* ACTION ITEM: Without changing a character, return the entries, but not the images they hold.

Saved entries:
--------------------------------------------------
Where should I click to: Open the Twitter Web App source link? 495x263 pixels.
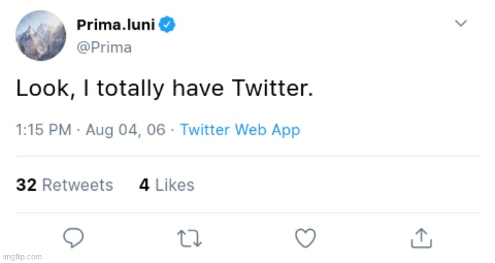tap(240, 130)
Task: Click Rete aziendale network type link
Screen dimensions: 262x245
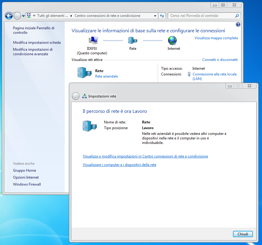Action: [x=106, y=76]
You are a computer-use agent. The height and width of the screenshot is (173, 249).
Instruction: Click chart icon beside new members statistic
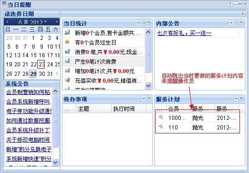pyautogui.click(x=67, y=32)
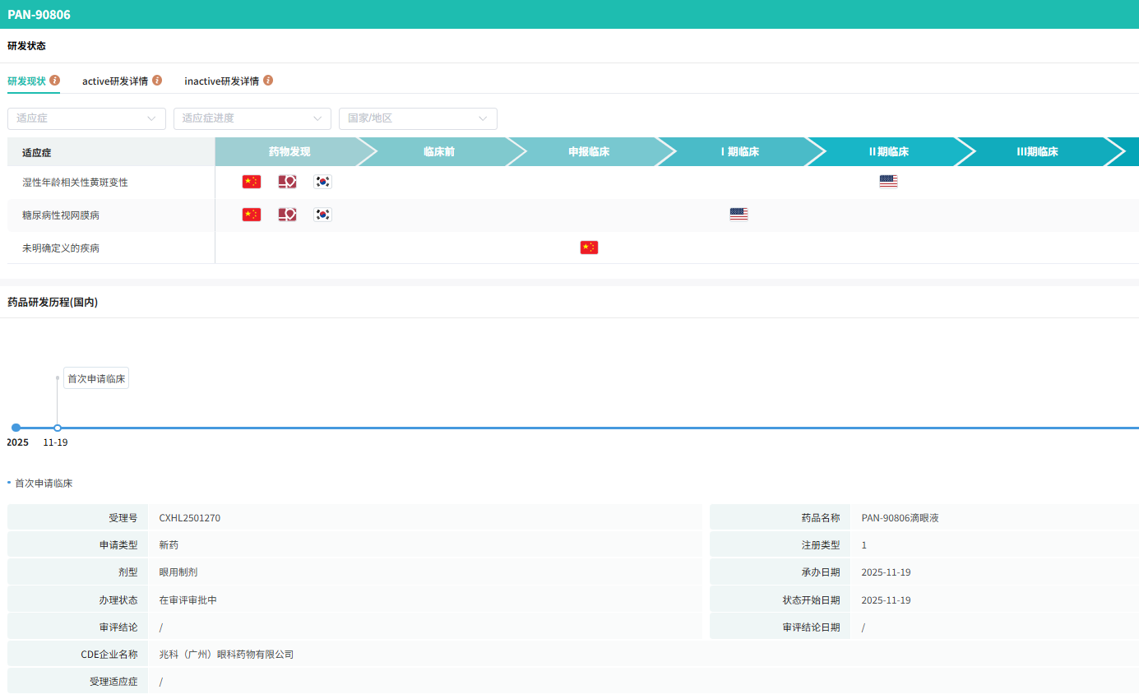1139x699 pixels.
Task: Click info icon beside inactive研发详情 tab
Action: (268, 81)
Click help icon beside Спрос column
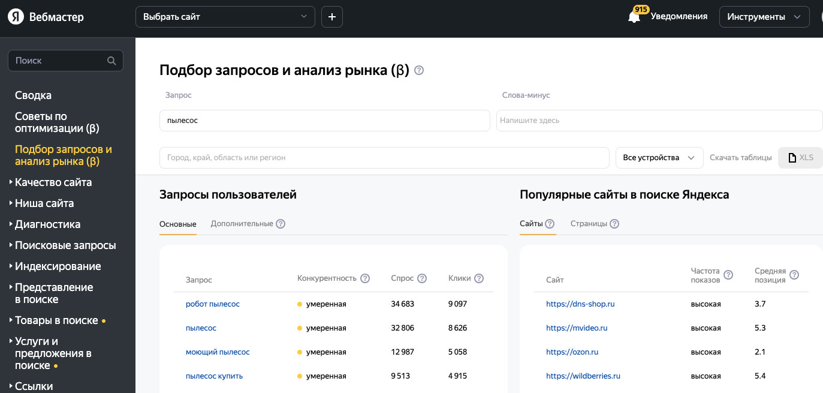Image resolution: width=823 pixels, height=393 pixels. click(x=422, y=278)
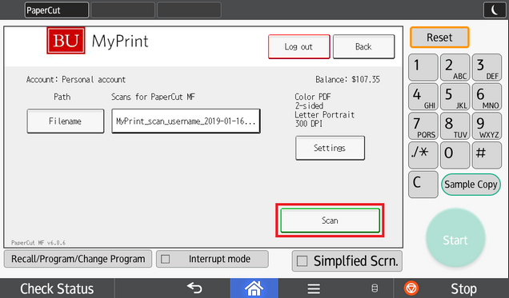Tap the red Stop icon

411,288
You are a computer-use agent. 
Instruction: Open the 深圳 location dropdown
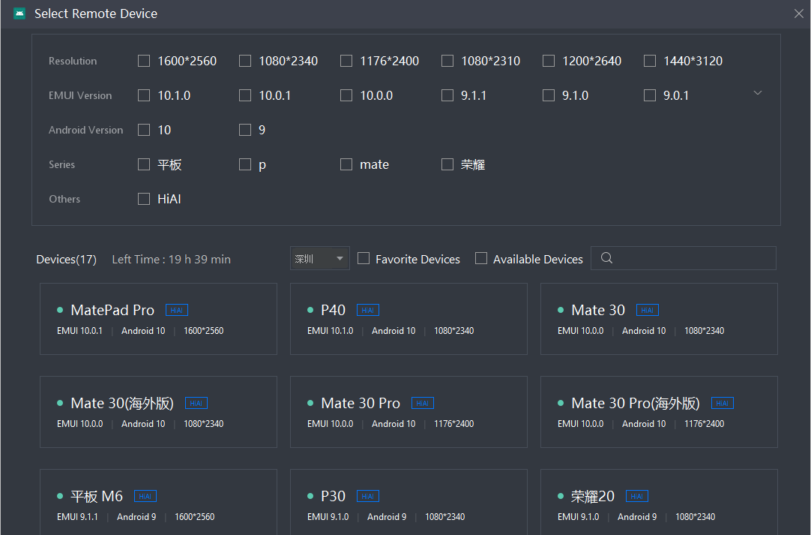click(x=319, y=258)
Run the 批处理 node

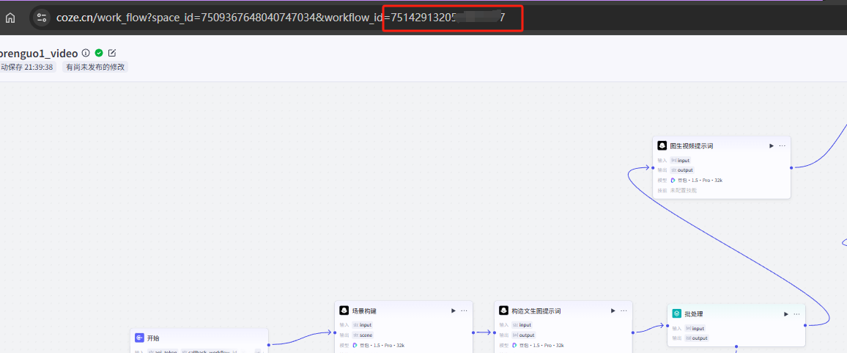click(x=786, y=314)
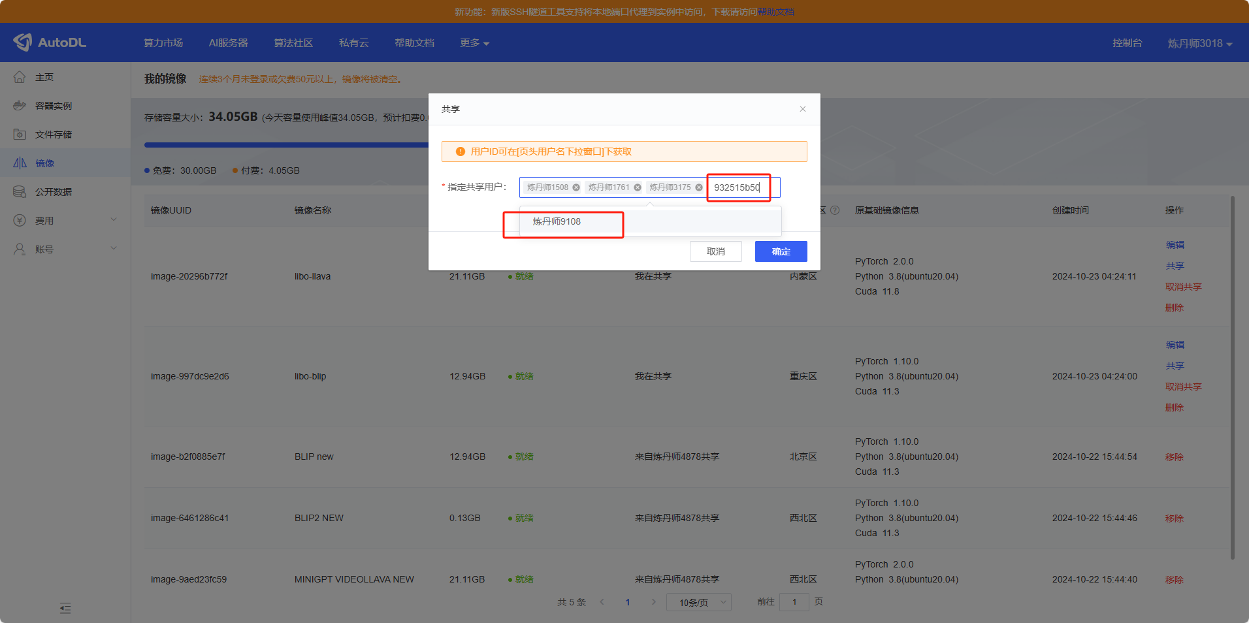Collapse the sidebar using bottom menu icon

click(65, 608)
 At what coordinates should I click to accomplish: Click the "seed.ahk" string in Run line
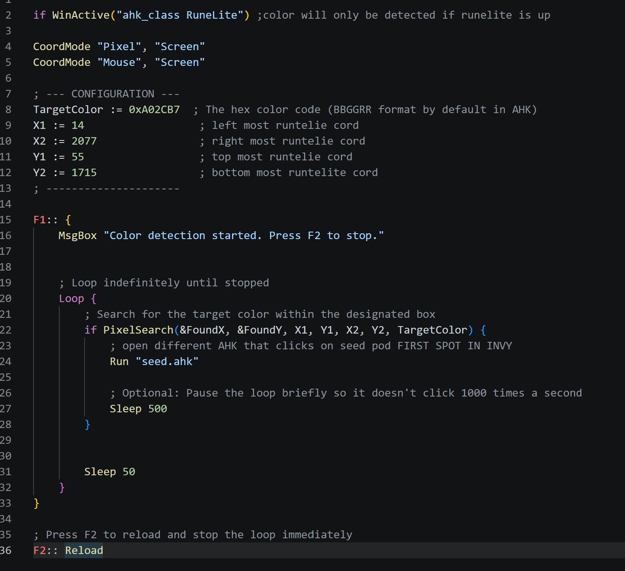coord(167,361)
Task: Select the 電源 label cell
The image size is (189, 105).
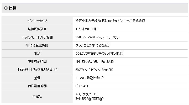Action: coord(37,53)
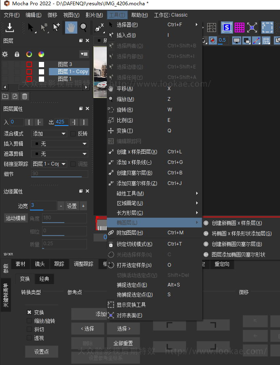The width and height of the screenshot is (280, 365).
Task: Click the 设置点 button
Action: pyautogui.click(x=41, y=352)
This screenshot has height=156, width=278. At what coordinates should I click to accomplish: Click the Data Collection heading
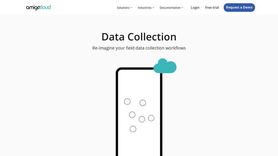(x=139, y=37)
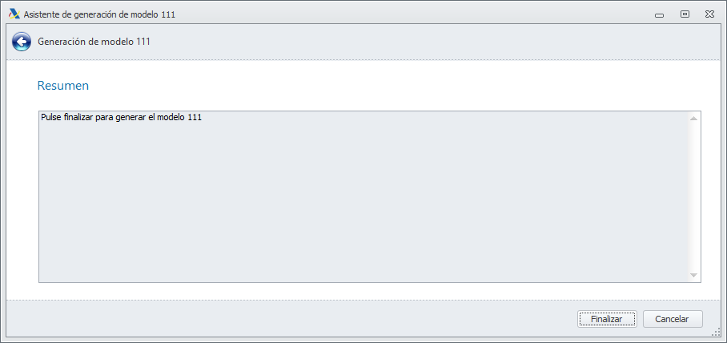Click the application logo in title bar
The height and width of the screenshot is (343, 727).
14,14
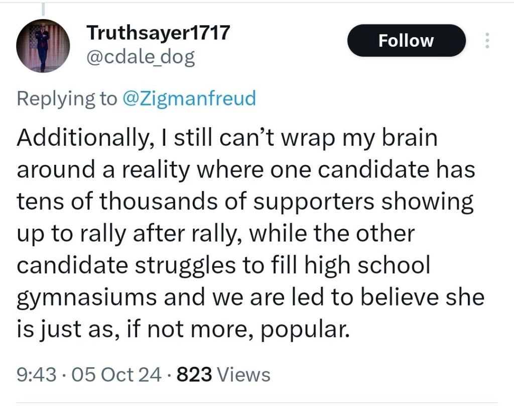Image resolution: width=514 pixels, height=413 pixels.
Task: Click the Follow button
Action: click(406, 41)
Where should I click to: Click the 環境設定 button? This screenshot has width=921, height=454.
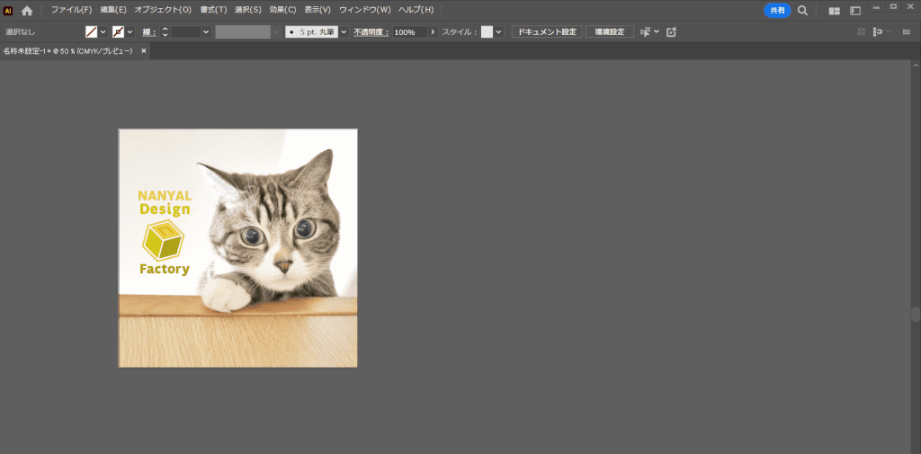[x=610, y=31]
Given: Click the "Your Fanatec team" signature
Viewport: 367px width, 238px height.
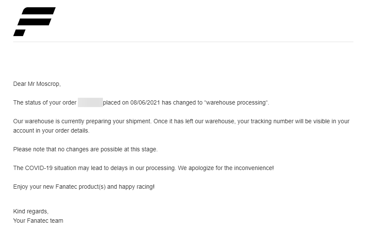Looking at the screenshot, I should (x=38, y=221).
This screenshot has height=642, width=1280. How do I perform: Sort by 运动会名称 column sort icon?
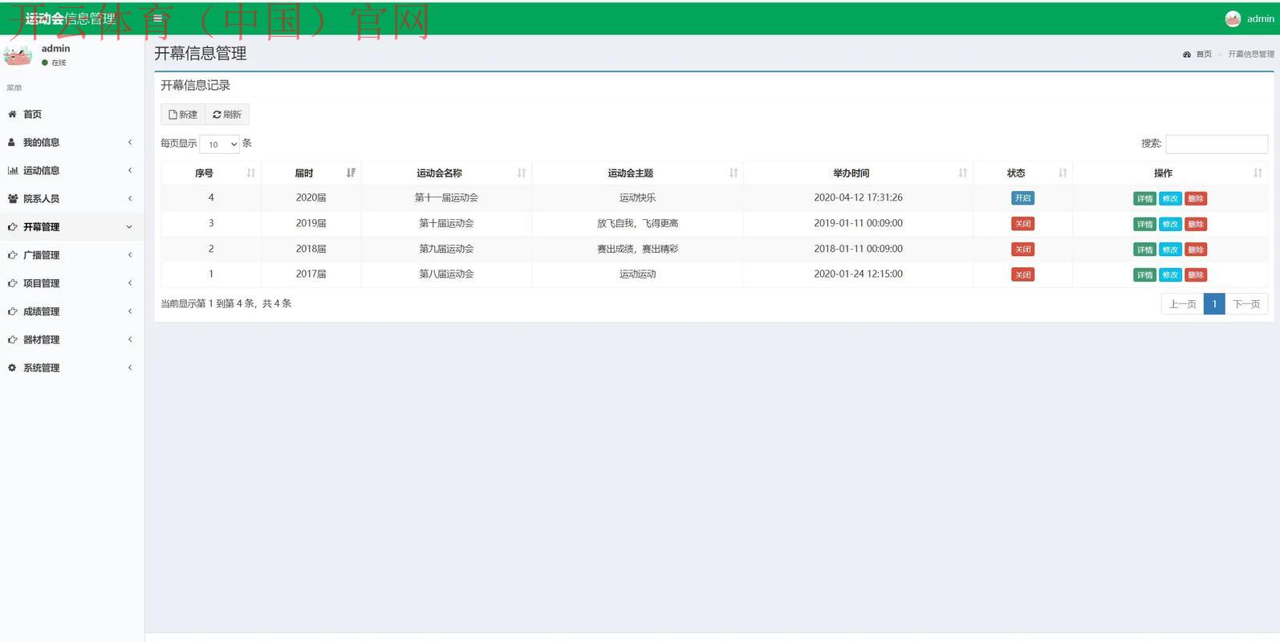click(x=522, y=173)
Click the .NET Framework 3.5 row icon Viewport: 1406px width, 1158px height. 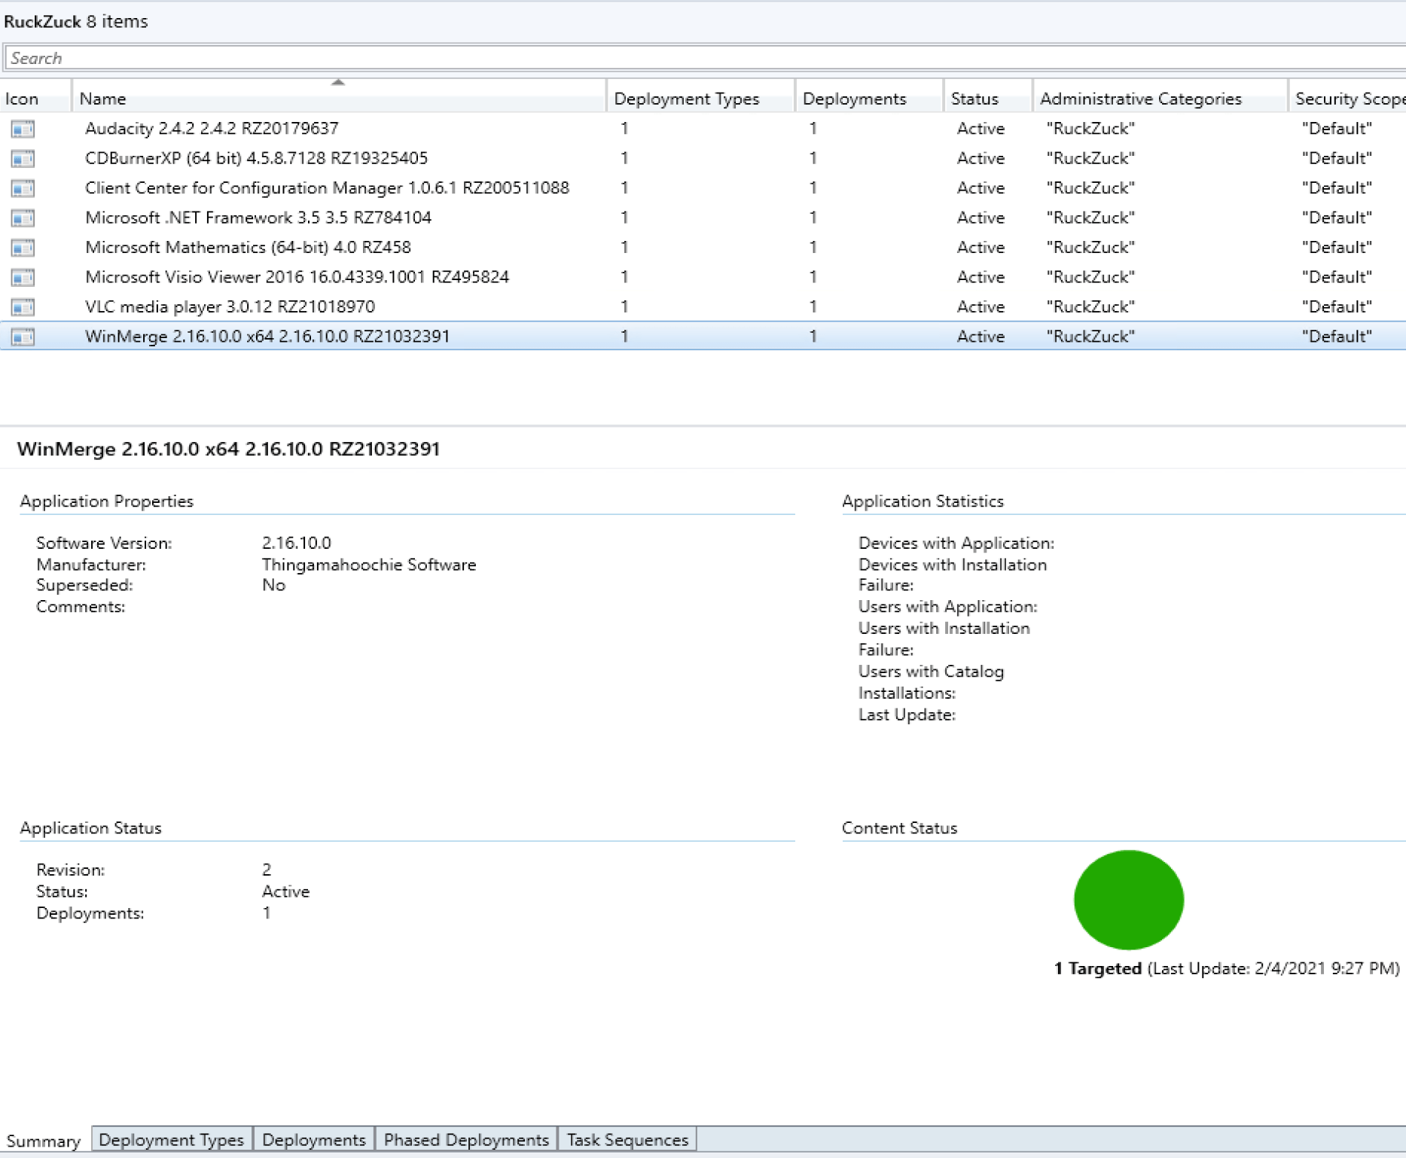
--------------------------------------------------
* WRITTEN RESPONSE:
Where should I click to: Open the Twitter Web App source link? 495x263 pixels.
tap(240, 130)
Task: Click Rete aziendale network type link
Screen dimensions: 262x245
Action: [x=106, y=76]
You are a computer-use agent. The height and width of the screenshot is (173, 249).
Instruction: Click chart icon beside new members statistic
pyautogui.click(x=67, y=32)
1139x699 pixels.
Task: Click info icon beside inactive研发详情 tab
Action: (268, 81)
Click help icon beside Спрос column
Image resolution: width=823 pixels, height=393 pixels. click(x=422, y=278)
Tap the red Stop icon

411,288
You are a computer-use agent. 
Instruction: Open the 深圳 location dropdown
click(x=319, y=258)
Run the 批处理 node

click(x=786, y=314)
Collapse the sidebar using bottom menu icon

click(65, 608)
 At what coordinates should I click to accomplish: Click the "seed.ahk" string in Run line
coord(167,361)
Task: Select the 電源 label cell
The image size is (189, 105).
Action: coord(37,53)
The width and height of the screenshot is (280, 365).
Task: Click the 设置点 button
Action: pyautogui.click(x=41, y=352)
This screenshot has height=156, width=278. At what coordinates should I click to accomplish: Click the Data Collection heading
(x=139, y=37)
Click the application logo in title bar
The height and width of the screenshot is (343, 727).
14,14
Image resolution: width=514 pixels, height=413 pixels.
Task: Click the Follow button
Action: click(406, 41)
Where should I click to: Click the 環境設定 button? This screenshot has width=921, height=454.
[x=610, y=31]
Given: Click the "Your Fanatec team" signature
Viewport: 367px width, 238px height.
Looking at the screenshot, I should (x=38, y=221).
This screenshot has height=642, width=1280. How do I perform: Sort by 运动会名称 column sort icon?
click(x=522, y=173)
Click the .NET Framework 3.5 row icon Viewport: 1406px width, 1158px height. 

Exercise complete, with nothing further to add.